Belge Alıntısı:

Kimsesiz Çocuklar!

8 Mart Dünya Kadınlar Günüydü. Ege’den bir haber yansıdı medyaya ve haber sitelerinde manşetlerdeki yerini aldı: Şiddete bir kurban daha. Gündem kadınlar günü olunca, kadınlarla ilgili her haber önem arzediyor. Hele bir de uzun zamandır gündemden düşmeyen kadına yönelik şiddet ile ilgiliyse. Medyanın tam da aradığı türden oluyor.

Yer herhangi bir yer aslında. Anadolu’nun herhangi bir coğrafyası. Aile dağınık. Baba, bir başka ilçede çalışıyor. Anne, çocuklarıyla yaşıyor ve o da çalışıyor. Çocuklardan 10 yaşlarında olanlar ikiz, bir de lisede okuyan ablaları var.

Verilen Bilgiler:
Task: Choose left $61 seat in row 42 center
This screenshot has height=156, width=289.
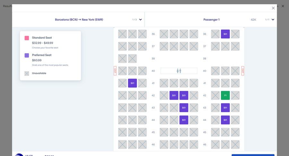Action: pyautogui.click(x=174, y=95)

İstenenler:
(a) Belge alıntısının "Kimsesiz Çocuklar!" sözcüklerinden başlayıp "aradığı türden oluyor." sözcükleri de dahil olmak üzere süren kısmını, "medyaya" yerine "basına" koyarak yeniden yazın.
(b) Belge alıntısını lütfen kaldığı yerden alıp sürdürün.

Görev Sonuçları:
(a)
Kimsesiz Çocuklar!

8 Mart Dünya Kadınlar Günüydü. Ege’den bir haber yansıdı basına ve haber sitelerinde manşetlerdeki yerini aldı: Şiddete bir kurban daha. Gündem kadınlar günü olunca, kadınlarla ilgili her haber önem arzediyor. Hele bir de uzun zamandır gündemden düşmeyen kadına yönelik şiddet ile ilgiliyse. Medyanın tam da aradığı türden oluyor.

(b)
Haftalık tatilinde eve dönüyor baba. Kısacık tatili birlikte geçiriyorlar. Ancak ailenin dağınık olması çoğu zaman olduğu gibi, sorunun ana kaynağını oluşturuyor. Yaşanan ekonomik sıkıntıyla hayat iyiden iyiye sarpa sarıyor. Babanın psikolojisi bozuk. Buna bir de evham eklenince pireler deve yapılıyor artık. Sudan sebeplerle kavgalar çıkıyor.

7 Mart akşamı annenin telefon konuşması tartışmayı başlatıyor. Öncesi, sonrası, kimin haklı, kimin haksız olduğu burda hiç de önemli değil.

Olayı anlatan ikizlerden birinin sözlerinden anlaşıldığı kadarıyla, benzer tartışmalar zaman zaman oluyormuş. Bu kez tartışma büyüyor. Her iki taraf risk alarak, karşısındakini sınamaya çalışıyor. Söz tükeniyor. Baba bıçağa davranırken anne feryad-u figan dışarı kaçıyor. Kavga dışarıya taşıyor. Baba kovaladığı anneyi bir duvar dibinde sıkıştırıyor. Bağırışlarına aldırış etmeden rastgele sallıyor elindeki bıçağı. Bir bıçak darbesi, yüreğine iniyor annenin. Anne öylece yığılıveriyor duvar dibine.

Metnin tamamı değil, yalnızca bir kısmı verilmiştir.